LEGAMJONICI: INCONTRO CON DI MAIO INUTILE - «Pur avendo ricevuto l’invito, il Comitato Legamjonici non presenzierà all’incontro dei ministri con le associazioni ambientaliste tarantine. La decisione è dettata dalla consapevolezza della totale inutilità dell’incontro che, anzi, sarebbe stato opportuno convocare per discutere, nel concreto, di temi di fondamentale importanza come la chiusura programmata dello stabilimento siderurgico, la sua riconversione e il reimpiego dei lavoratori». Lo annuncia Daniela Spera, portavoce del Comitato Legamjonici contro l'inquinamento, una delle 23 associazioni convocate per il primo pomeriggio di oggi dal vice premier Luigi Di Maio, a Taranto per presiedere la riunione del Tavolo permanente del Contratto istituzionale di sviluppo (Cis), presenti i ministri Costa, Lezzi, Grillo e Bonisoli. Il comitato «ritiene che la chiusura delle fonti inquinanti sia elemento imprescindibile e preliminare a qualunque seria ipotesi di rilancio del territorio tarantino o attività di bonifica. L'invito del ministro Di Maio, inoltre, risulta essere tardivo in quanto giunto decisamente fuori tempo massimo. Ed infatti, l'avvenuta cessione dell’ormai ex Ilva ad Arcelor Mittal caratterizza pienamente l’azione di un Governo che, come già più volte accaduto in passato, anche con altri colori politici, ha inteso abdicare alle proprie prerogative consegnando la salute dei cittadini nelle mani di chi ha come unico scopo il proprio profitto economico. Valgono per questo Governo - conclude Legamjonici - le stesse obiezioni già mosse nei confronti dei Governi passati».

PEACELINK: GOVERNO NON HA MANTENUTO LE PROMESSE - «Solidarizziamo con i cittadini che protestano perché il governo non ha mantenuto le promesse. Taranto continua a registrare eccessi di mortalità nei quartieri più vicini alle emissioni industriali». Lo afferma Alessandro Marescotti, presidente di Peacelink, una delle 23 associazioni convocate per il primo pomeriggio di oggi dal vice premier Luigi Di Maio, a Taranto per presiedere la riunione del Tavolo permanente del Contratto istituzionale di sviluppo (Cis), presenti i ministri Costa, Lezzi, Grillo e Bonisoli. «I ministri, nel contratto di governo, si erano impegnati - osserva Marescotti - a chiudere le fonti inquinanti. Una promessa disattesa. Ma il colmo si è avuto quando il ministro Di Maio ha dichiarato in un proprio videomessaggio dell’8 settembre scorso, che erano state installate tecnologie a Taranto che riducono del 20% le emissioni nocive. Noi vogliamo far sapere a tutti che le emissioni nocive a Taranto non sono state ridotte del 20%. Anzi: sono aumentate. I dati delle centraline Ispra e Arpa parlano chiaro». Le emissioni della cokeria dello stabilimento siderurgico «dal 1 novembre 2018 al 31 marzo 2019 - spiega Marescotti - sono aumentate rispetto al corrispondente periodo di 12 mesi prima: + 23% PM10 (polveri sottili, cancerogene), + 32% PM2,5 (polveri molto sottili, cancerogene), + 92% IPA (idrocarburi policiclici aromatici, cancerogeni)». Al ministro Costa «evidenzieremo che, da quando si è insediato - sostiene l’ambientalista - questo governo, la diossina è ricaduta su Taranto non è diminuita ma è aumentata».

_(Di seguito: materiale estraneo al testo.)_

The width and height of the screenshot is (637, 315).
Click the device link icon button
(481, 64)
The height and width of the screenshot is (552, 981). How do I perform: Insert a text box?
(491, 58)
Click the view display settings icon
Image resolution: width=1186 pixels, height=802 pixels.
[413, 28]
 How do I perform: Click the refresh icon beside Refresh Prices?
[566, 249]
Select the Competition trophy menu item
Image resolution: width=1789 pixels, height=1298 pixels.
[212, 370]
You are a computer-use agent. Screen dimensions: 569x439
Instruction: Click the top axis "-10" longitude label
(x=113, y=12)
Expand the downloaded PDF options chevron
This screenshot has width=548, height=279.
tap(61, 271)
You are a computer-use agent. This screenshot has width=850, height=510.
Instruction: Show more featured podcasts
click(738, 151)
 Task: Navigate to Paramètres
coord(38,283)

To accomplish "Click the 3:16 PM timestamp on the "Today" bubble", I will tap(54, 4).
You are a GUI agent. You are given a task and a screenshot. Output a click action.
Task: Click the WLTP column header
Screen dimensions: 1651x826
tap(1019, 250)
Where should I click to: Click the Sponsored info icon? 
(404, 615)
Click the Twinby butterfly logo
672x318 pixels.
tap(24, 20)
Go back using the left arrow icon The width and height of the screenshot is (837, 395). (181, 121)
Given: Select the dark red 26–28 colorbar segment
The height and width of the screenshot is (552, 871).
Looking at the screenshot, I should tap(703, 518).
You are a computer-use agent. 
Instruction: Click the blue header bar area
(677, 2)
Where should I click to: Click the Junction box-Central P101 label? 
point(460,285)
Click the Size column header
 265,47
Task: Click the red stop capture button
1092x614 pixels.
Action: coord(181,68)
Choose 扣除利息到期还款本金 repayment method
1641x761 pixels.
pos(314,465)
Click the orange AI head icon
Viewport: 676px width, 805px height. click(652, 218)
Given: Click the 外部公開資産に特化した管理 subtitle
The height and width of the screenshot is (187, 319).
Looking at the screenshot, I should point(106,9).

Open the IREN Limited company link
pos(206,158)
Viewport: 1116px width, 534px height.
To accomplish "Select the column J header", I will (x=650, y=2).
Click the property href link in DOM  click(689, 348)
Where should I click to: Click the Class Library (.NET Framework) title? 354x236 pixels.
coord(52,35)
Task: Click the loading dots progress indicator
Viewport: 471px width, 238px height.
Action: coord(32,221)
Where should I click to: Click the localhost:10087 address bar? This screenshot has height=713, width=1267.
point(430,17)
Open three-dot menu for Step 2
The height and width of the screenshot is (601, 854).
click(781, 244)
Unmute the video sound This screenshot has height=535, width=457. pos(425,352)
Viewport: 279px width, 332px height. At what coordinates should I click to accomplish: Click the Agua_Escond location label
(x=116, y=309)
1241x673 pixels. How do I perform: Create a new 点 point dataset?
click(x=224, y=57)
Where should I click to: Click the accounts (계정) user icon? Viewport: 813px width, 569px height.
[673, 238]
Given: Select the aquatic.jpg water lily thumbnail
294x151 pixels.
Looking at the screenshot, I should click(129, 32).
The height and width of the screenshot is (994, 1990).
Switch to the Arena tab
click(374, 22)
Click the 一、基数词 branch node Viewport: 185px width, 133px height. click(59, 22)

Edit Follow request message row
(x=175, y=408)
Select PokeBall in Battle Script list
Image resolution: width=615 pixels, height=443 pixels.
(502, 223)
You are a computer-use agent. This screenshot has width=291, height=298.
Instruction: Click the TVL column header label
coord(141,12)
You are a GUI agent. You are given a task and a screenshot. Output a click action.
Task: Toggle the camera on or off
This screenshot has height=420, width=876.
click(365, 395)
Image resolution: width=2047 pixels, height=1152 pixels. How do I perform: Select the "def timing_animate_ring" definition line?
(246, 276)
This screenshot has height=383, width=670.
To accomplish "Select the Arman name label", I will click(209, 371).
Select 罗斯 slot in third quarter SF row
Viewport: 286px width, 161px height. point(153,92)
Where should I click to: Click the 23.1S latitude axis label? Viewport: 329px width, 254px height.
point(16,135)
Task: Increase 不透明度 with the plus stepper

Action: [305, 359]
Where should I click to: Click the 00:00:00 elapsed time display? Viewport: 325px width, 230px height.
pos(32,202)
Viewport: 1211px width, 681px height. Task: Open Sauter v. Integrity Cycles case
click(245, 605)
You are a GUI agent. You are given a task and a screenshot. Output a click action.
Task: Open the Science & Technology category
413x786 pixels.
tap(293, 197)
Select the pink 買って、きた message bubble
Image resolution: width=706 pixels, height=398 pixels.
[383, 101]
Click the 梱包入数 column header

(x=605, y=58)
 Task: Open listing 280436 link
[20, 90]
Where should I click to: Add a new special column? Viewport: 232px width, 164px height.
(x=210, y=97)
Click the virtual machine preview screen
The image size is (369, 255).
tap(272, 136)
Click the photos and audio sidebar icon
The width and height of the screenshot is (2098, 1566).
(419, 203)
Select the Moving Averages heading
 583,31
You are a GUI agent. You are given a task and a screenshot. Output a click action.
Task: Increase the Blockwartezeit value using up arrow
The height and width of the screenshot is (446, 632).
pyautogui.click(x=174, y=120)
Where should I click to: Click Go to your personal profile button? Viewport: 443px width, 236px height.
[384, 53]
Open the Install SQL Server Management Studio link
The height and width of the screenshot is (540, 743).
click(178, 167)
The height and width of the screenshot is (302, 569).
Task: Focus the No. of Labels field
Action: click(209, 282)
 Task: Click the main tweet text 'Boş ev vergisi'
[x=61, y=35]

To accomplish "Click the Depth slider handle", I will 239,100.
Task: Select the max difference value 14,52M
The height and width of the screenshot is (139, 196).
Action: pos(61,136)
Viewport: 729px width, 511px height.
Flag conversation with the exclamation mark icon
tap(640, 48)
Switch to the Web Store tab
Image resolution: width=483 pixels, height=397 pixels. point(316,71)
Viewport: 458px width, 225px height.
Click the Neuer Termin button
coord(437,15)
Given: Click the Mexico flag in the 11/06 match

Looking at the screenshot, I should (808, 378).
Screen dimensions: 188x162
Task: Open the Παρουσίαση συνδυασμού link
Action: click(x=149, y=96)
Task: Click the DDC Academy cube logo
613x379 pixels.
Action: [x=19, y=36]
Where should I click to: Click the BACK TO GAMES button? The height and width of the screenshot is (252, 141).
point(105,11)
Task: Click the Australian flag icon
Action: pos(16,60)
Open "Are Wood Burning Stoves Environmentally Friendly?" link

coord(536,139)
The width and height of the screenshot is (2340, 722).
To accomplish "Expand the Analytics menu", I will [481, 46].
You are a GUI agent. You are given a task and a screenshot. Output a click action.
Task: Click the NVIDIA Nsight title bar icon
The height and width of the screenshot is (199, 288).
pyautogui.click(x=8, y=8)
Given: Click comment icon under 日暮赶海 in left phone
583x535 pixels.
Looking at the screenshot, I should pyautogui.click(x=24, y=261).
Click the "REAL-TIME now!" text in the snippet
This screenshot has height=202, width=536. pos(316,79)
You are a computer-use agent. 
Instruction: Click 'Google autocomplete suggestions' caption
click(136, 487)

LA PROTESTA - C'è un’ampia «zona rossa» off limits per i non accreditati intorno alla Prefettura di Taranto, dove si riunisce il Tavolo permanente per il Contratto istituzionale di sviluppo (Cis) di Taranto, sotto la presidenza del vice premier e ministro dello Sviluppo economico, Luigi Di Maio. Presenti anche i ministri Sergio Costa, Barbara Lezzi, Giulia Grillo e Alberto Bonisoli.

C'è un sit-in di protesta, ad alcune centinaia di metri di distanza, di cittadini e ambientalisti. Non molti rispetto agli annunci della vigilia, forse anche per la convocazione specifica voluta da Di Maio per associazioni e comitati.
«Di Maio inganna popolo vattene» è la scritta che campeggia su uno dei cartelli esibiti: il riferimento è alle promesse non mantenute di chiusura del Siderurgico, cavallo di battaglia della campagna elettorale delle elezioni politiche del 2018; cinque parlamentari tarantini eletti con il M5S in recenti manifestazioni pubbliche hanno subito pesanti contestazioni.